=== Source material ===
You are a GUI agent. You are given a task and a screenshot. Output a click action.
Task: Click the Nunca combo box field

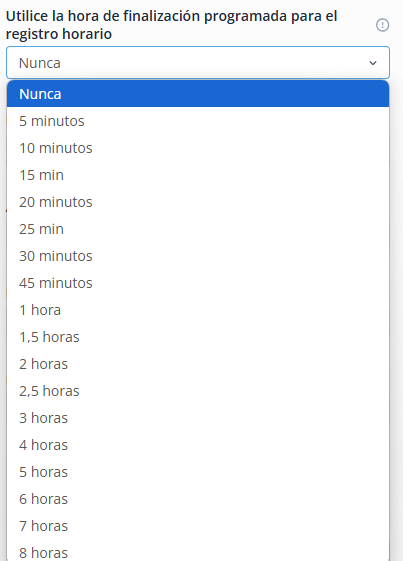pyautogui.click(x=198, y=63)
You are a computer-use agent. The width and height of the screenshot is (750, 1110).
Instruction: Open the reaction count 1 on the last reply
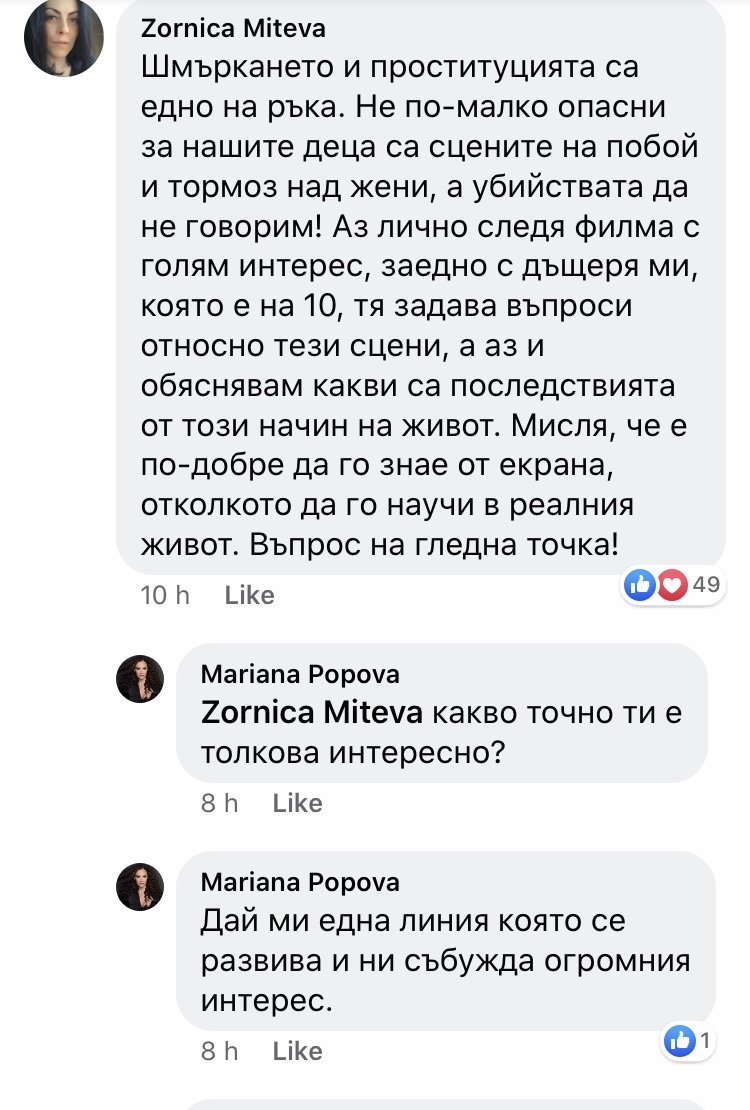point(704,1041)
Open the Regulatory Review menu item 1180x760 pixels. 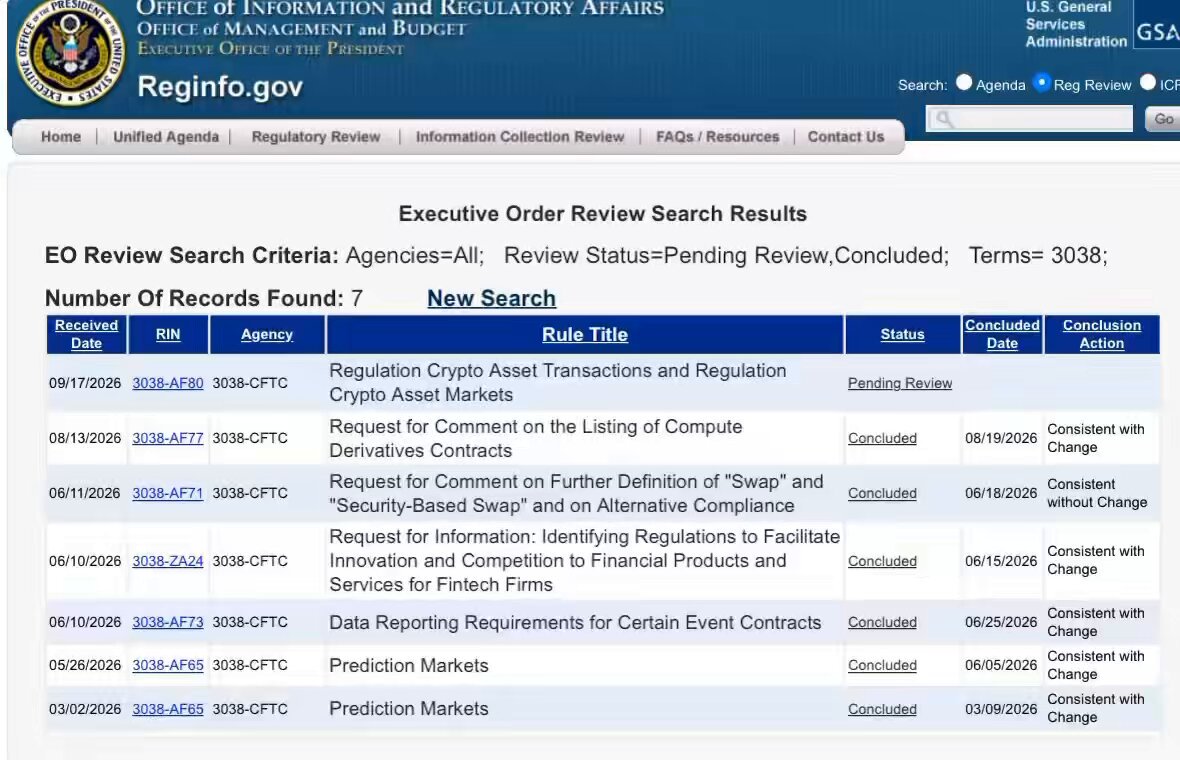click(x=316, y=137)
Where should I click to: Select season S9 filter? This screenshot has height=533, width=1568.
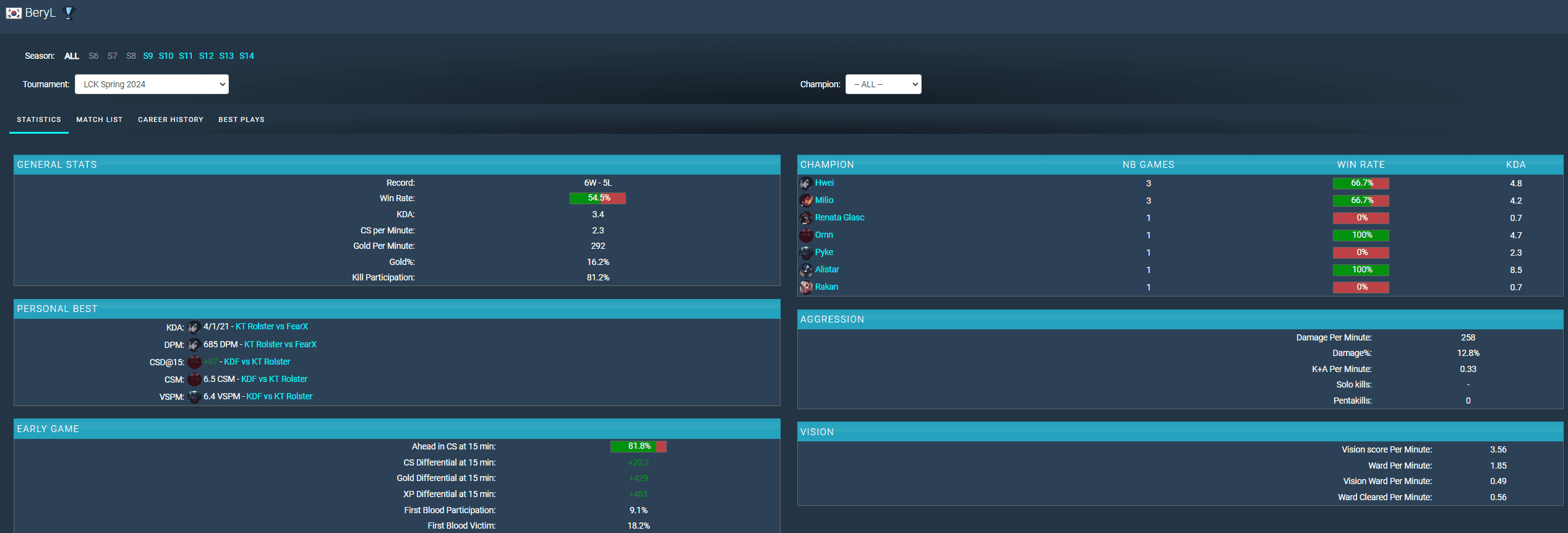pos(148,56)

=== Exercise instructions ===
When a line in the listing has the string "agent" in it, return that line.

=== Answer section ===
You are a GUI agent. You are given a task and a screenshot. Output a click action.
You are a computer-use agent. The width and height of the screenshot is (750, 1110).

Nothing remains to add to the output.